ゴルフと膝痛|スウィング時の負担と長く続けるための対策
ゴルフのスウィング動作が膝に与える負担(左膝の回旋ストレス、フォロースルー時の伸展、上り下り歩行)を整形外科医が解説。ゴルフ特有の膝損傷(半月板変性、内側靭帯損傷、変形性膝関節症)、予防エクササイズ、シューズ・サポーター選び、シニアゴルファーの長期戦略を網羅。
記事のポイント
ゴルフは「優しいスポーツ」と思われがちですが、スウィング時の回旋ストレスと5〜8kmの起伏のある歩行で、膝関節には意外と大きな負担がかかります。特に右利きの場合の左膝に回旋・剪断ストレスが集中し、変形性膝関節症が進行している中高年ゴルファーは注意が必要です。

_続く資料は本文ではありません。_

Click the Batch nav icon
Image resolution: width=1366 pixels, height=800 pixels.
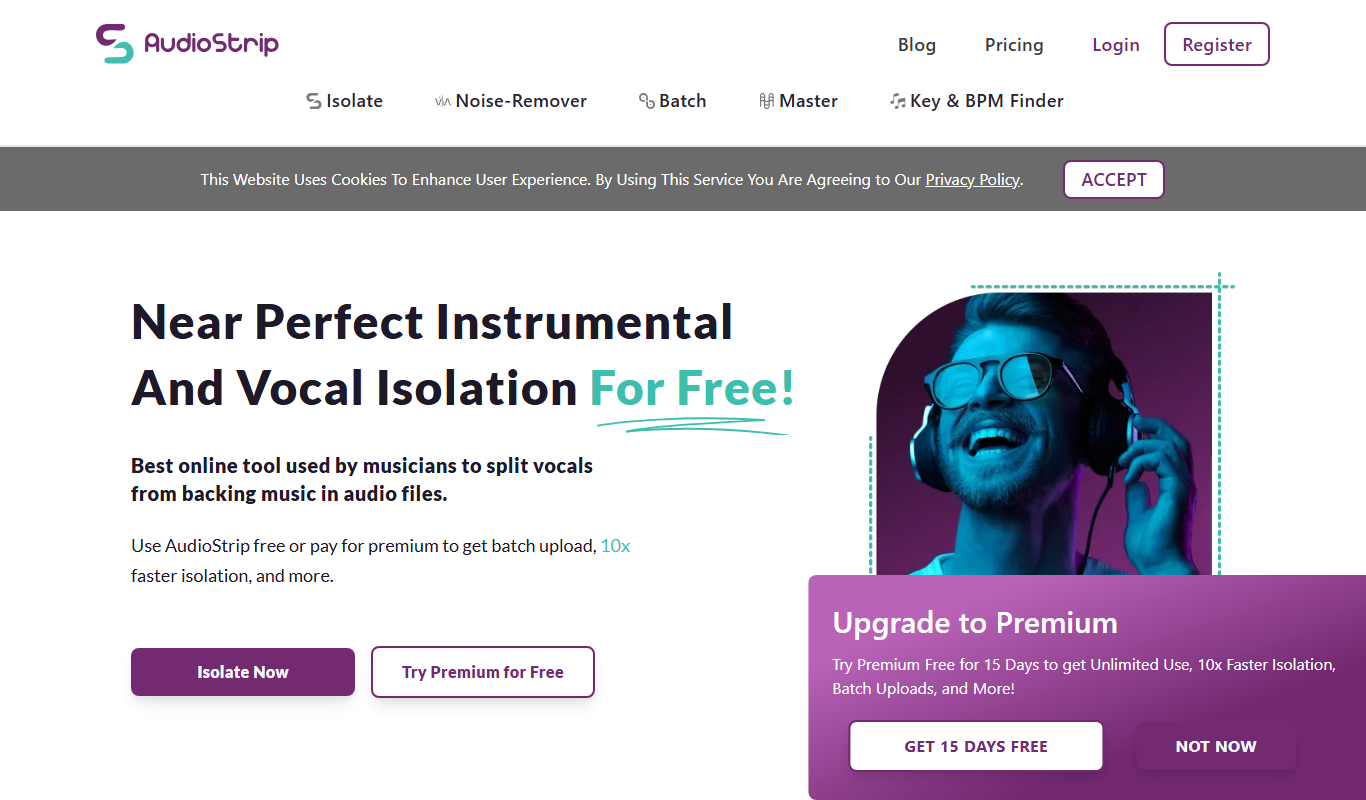(647, 101)
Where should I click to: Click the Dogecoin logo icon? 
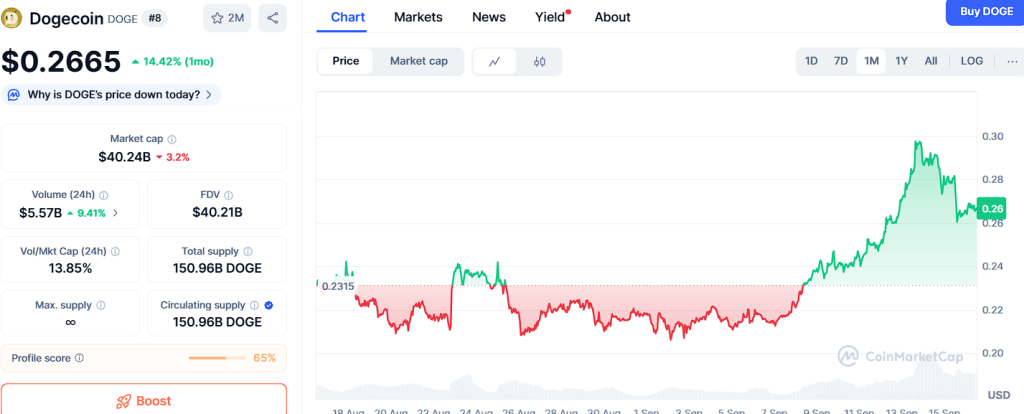point(14,18)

- 主な膝損傷: 内側半月板変性、内側側副靭帯(MCL)損傷、変形性膝関節症の進行、滑膜炎
- 右利き特有のリスク: 左膝に回旋ストレス(リードレッグ)
- 歩行の負担: 18ホールで5〜8km、起伏で膝に累積負荷
- 予防の鍵: スウィングフォーム、ヒップローテーション活用、シューズ選び、ストレッチ
- シニアゴルファー: カートの活用、回数調整、ヒアルロン酸・サプリでの維持
- OAあってもゴルフ可能: 適切な工夫で60〜80代でもゴルフを続けるシニアは多数
目次
はじめに:「ゴルフは膝に良い」は半分正解
「ゴルフはランニングのような走るスポーツでないから、膝に優しい」という認識が一般的です。確かにテニスやサッカーと比べれば急激な動作は少なく、有酸素運動として高齢者にも推奨される競技です。しかし、整形外科医の臨床現場では「ゴルフ後に膝が痛む」「ゴルフを続けたいが膝の調子が悪い」という相談が非常に多いのが実態です。
ゴルフが膝に与える負担は、主に2つの局面で発生します。第一にスウィング動作の回旋ストレス。フィニッシュで体重が左足(右利きの場合)に乗り、膝関節が捩じられる瞬間、内側半月板や内側側副靭帯への圧縮・剪断ストレスが集中します。第二に18ホール5〜8kmの起伏歩行。コースの上り坂・下り坂・砂地などで、膝への累積負荷が想像以上に大きくなります。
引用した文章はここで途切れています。